_Work required_: Make an exact copy of the records, omitting all images.

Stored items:
---*---

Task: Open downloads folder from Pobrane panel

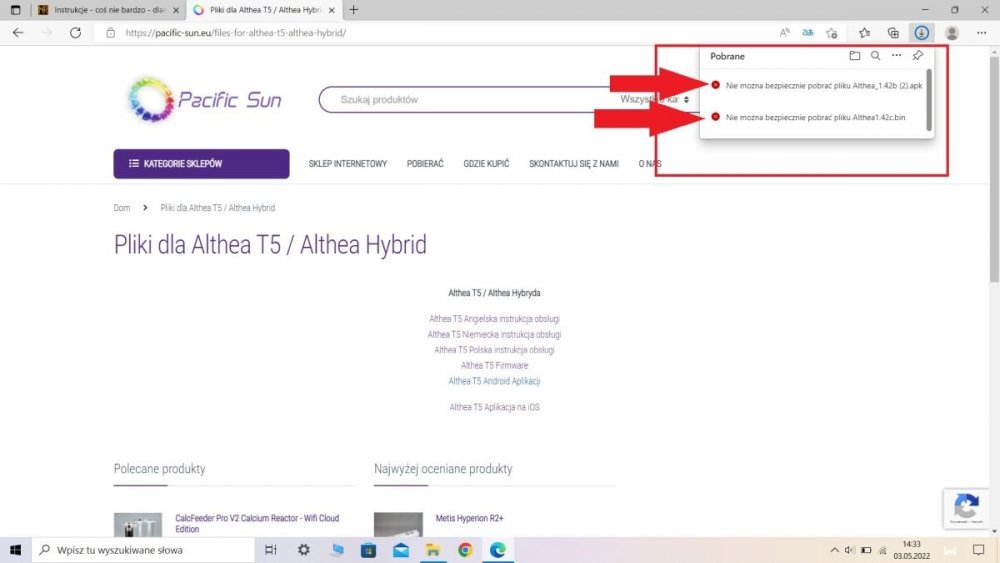Action: (x=854, y=56)
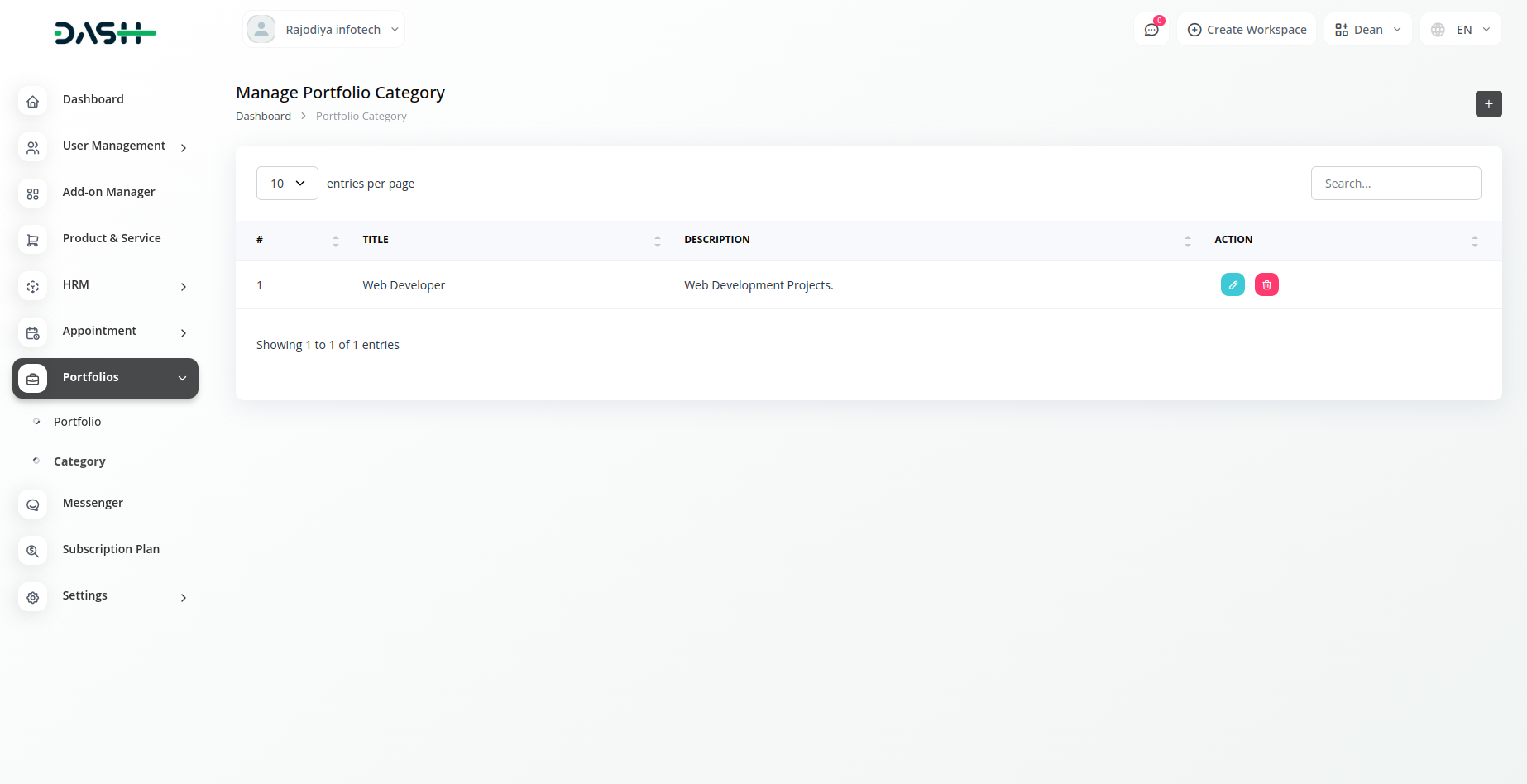Click the Subscription Plan icon
This screenshot has height=784, width=1527.
tap(33, 551)
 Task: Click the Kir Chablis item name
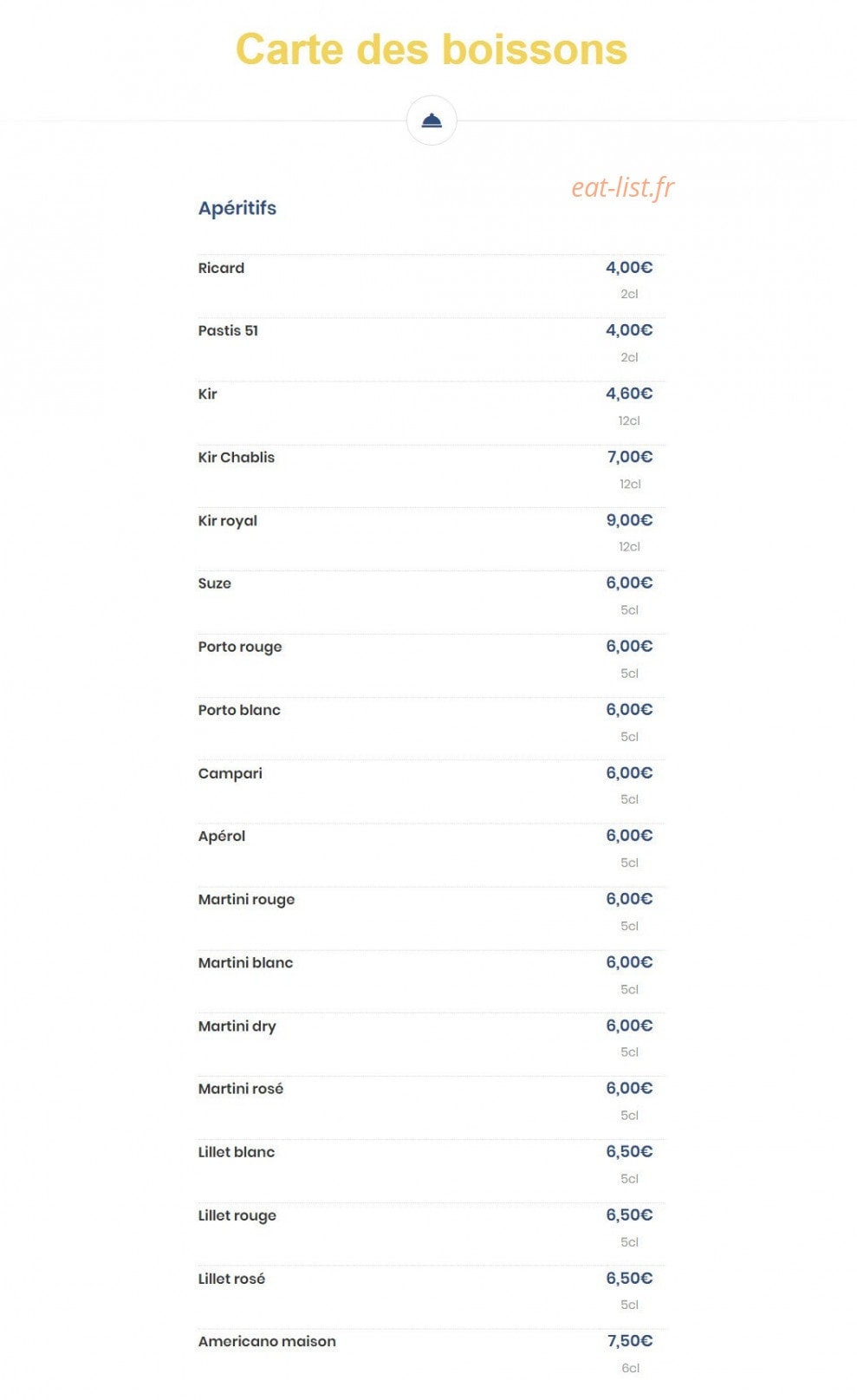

---*---

_Response to the exercise_:
Task: Open downloads folder from Pobrane panel

Action: (x=854, y=56)
Click the Subscription Plan icon
This screenshot has height=784, width=1527.
tap(33, 551)
 Task: Click the Kir Chablis item name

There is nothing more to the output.